**Problem requirements:** What are the lines, copied exactly, from the one containing "You are a GUI" through the final line of the material? Leave the pictures out.

○ ○ ○ ○ ○

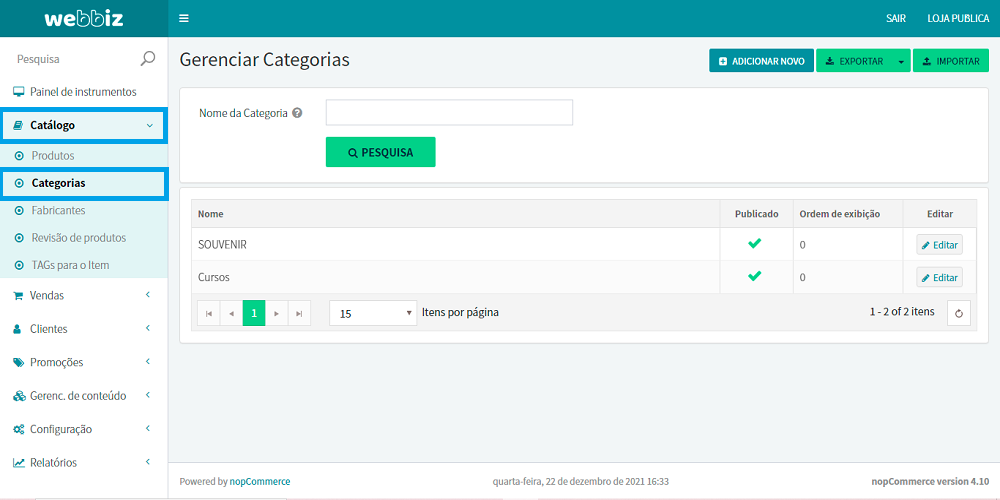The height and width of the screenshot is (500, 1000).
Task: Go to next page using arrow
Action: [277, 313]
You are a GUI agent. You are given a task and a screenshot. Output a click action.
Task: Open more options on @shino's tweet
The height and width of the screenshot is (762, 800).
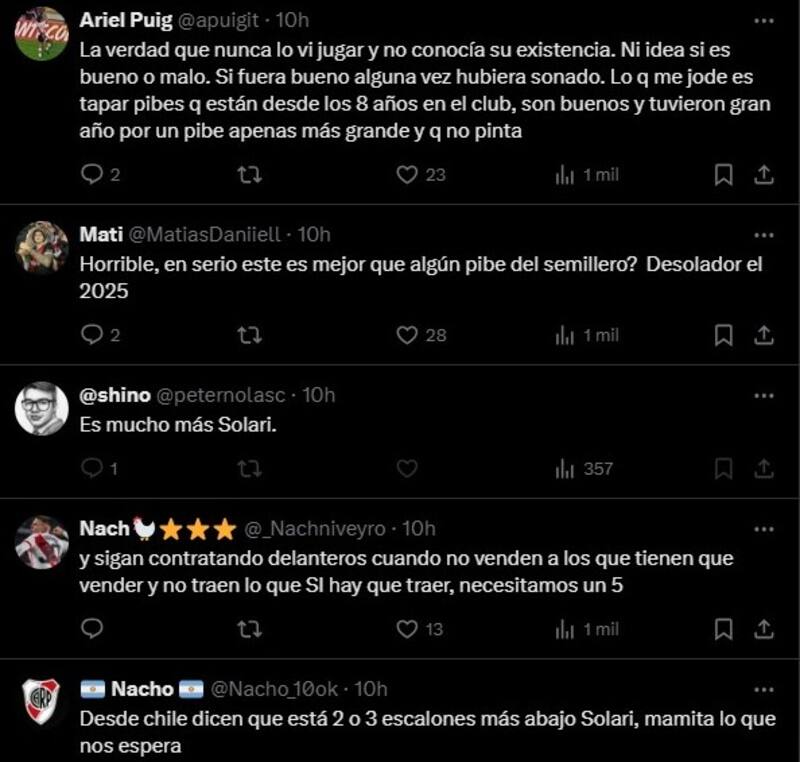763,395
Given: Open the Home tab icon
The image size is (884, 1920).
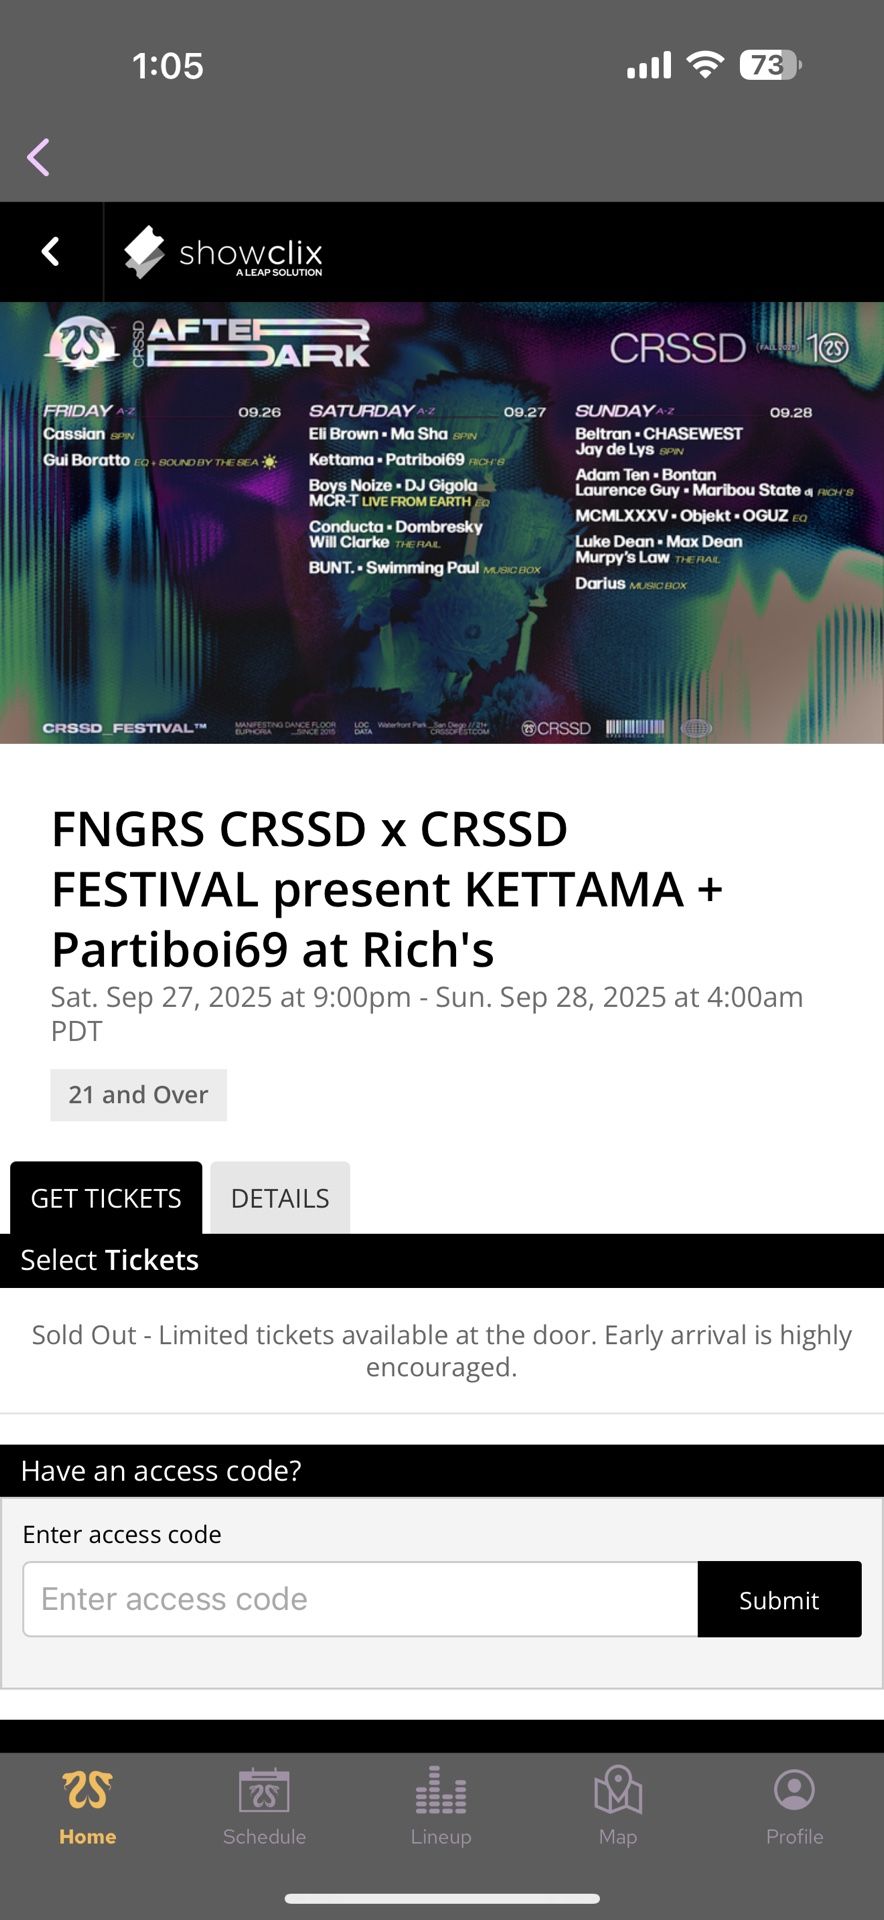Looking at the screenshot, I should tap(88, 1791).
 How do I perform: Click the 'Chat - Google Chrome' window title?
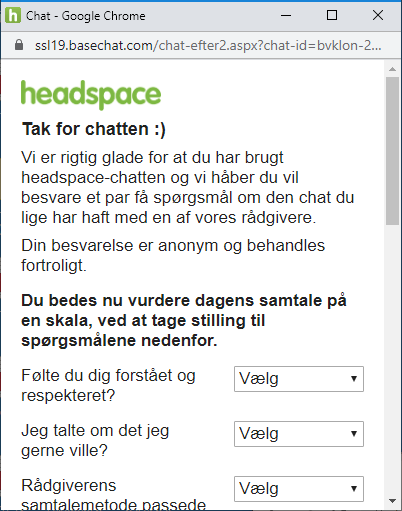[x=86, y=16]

○ ○ ○ ○ ○

**Output:**
You are a GUI agent. You are given a task and a screenshot. Output a click action.
Task: Open more options on @shino's tweet
The height and width of the screenshot is (762, 800).
763,395
Given: Open the Home tab icon
The image size is (884, 1920).
Looking at the screenshot, I should tap(88, 1791).
 How do I perform: Click the 'Chat - Google Chrome' window title?
[x=86, y=16]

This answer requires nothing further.